Ashoke AgarrwalI’m an avid consumer of political and economic news.

My consumption habits are, however, skewed.

I focus on the US media simply because the US is the best and most entertaining but enlightening reality show on Earth. Many years ago, I had an advertising executive from New York in stitches when, during an argument, I quipped, “Hollywood is not an American institution. America is a Hollywood institution.” Plus, the world’s most prosperous country delivers bonzo production values in everything it does. However, I do assiduously ignore the US media’s take on India and generally the rest of the world because of its “Ugly American” bias.

I rely on magazines like The Economist and a series of well-chosen podcasts (YouTube videocasts) for serious geo-political, technology and economic takes.

I tend to mostly ignore the Indian news media, not because I’m not interested in Indian news but because its professional standards and production values are so horrendously low. I still dip into India Today magazine because its coverage continues to be grounded and unbiased. Though page after page of “sponsored” content is an irritating distraction, everyone, including a storied magazine, must make ends meet in these dog days for mass media.

Over the last couple of months, caught up in the implications of the impending election, I made an exception. I started watching the Indian news channels and reading the Indian newspapers. The reasoning was that the reach of news media, especially the vernacular TV news channels and newspapers, continued to be good. Watching and reading them was one way to get in touch with what was happening on the ground.

The upshot of this experiment was that in a matter of weeks, I was depressed!

As a form of self-analysis, I asked myself, what gives?

A recent article in The Economist,”Are American Progressives Making Themselves Sad?”, offered an interesting perspective. Gallup’s annual global poll on happiness found that progressives are, of late, much less happy than conservatives. The cause for this was a flip in the attitude to change. In an earlier era, progressives anticipated change and were very happy about it. Now, after decades of progressive change, the conservatives are looking for radical change. And since change is inevitable, the happiness pendulum has swung.

But does the progressive-conservative dichotomy, fascinating though it is, explain my depression? Not really. I’m a centrist, and I have no dog in the political fight that is currently raging in India. While one party is a better manager of India’s fiscal and economic policy, India’s financial strength and growth will endure whoever is at the political helm.

Shouting matches about secularism, appeasement, dynasty, authoritarianism, national image, security, threats to the constitution and democracy etc., etc., are just shadow-fighting. Such shouting matches about ephemeral issues are de rigueur in heated political campaigns.

So, the ingredient in my daily diet of Indian mass media coverage of the Indian elections that upset my mental equilibrium was not the content but the tone delivered by Indian politicians from both sides and the tone of the onward transmission by media coverage.
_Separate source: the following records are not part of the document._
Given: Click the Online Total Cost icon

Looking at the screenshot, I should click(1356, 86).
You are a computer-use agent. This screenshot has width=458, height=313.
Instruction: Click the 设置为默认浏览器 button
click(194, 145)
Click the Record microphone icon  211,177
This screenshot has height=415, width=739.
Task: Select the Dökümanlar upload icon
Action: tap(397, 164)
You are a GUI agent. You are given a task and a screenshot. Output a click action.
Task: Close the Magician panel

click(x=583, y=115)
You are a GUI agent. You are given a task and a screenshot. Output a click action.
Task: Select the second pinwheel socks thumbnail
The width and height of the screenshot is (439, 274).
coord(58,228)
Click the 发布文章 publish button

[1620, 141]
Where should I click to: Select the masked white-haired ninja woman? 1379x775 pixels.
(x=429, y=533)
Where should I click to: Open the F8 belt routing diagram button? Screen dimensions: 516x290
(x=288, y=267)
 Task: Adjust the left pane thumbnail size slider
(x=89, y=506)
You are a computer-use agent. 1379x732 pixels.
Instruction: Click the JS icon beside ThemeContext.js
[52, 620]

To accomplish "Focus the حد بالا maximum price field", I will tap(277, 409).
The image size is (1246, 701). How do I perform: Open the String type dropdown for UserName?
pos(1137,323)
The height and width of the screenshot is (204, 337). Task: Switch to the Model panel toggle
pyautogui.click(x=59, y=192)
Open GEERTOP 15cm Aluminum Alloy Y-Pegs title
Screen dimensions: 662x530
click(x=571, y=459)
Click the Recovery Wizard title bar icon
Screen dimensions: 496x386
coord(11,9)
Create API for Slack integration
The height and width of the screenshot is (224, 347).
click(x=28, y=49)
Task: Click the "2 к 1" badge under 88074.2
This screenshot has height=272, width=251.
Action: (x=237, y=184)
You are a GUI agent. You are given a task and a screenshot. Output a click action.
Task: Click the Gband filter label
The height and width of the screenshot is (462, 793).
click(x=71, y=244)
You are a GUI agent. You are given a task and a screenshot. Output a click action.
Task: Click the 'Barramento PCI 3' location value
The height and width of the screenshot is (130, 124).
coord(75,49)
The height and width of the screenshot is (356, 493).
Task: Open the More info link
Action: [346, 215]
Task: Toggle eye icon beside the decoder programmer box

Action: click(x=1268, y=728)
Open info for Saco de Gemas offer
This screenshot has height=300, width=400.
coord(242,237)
The bile, from both sides, is poisonous. The rhetoric is devoid of all reason. Instead of providing a patina of deliberation and studied comments, the media seeks to amplify the bile and the unreason.

As I drowned in this murky media sea, I perceived a country and a society riven by strife where misery ruled, and the only alternative was another form of misery.

And then I remembered that the most potent pillar of modern society globally, including in India, is business, not politics. The Edelman Trust Barometer 2023 confirms this. The finding is that people’s trust in business is consistently higher than that of government, the media, and NGOs. Given this, perhaps the state of Indian business better reflected the mood and state of India and its people than its politics. I, therefore, added India’s business news channels and newspapers to my daily diet of Indian mass media. Soon, I found relief. The tone is measured. The analysis is grounded in numbers. And the mood is cautiously optimistic. India is in good hands, I realised. Its economy and businesses are in good hands. Hands that will find equilibrium and growth whatever the political dispensation. Isn’t it evident when State Governments play a crucial economic role, and businesses continue to boom under State Governments of varied hues?

My analysis is probably too facile, but it helped me beat the downward loop. For this reason, I must thank CNBCTV18. You guys are steadfastly devoted to the numbers, financial reports, and the stock market with a smile, steadily ignoring the political storm outside your studios. Thank you once again. Bill me for therapy if you must, though I pay the requisite subscription charge.

PS: My fellow MxMIndia columnist, Ranjona Banerji, regularly reviews the news media scene in India. To do so, she must digest a daily diet of Indian news media over the years. After my experiment, my admiration for her has increased manifold. What perseverance! What an iron stomach! Hats off!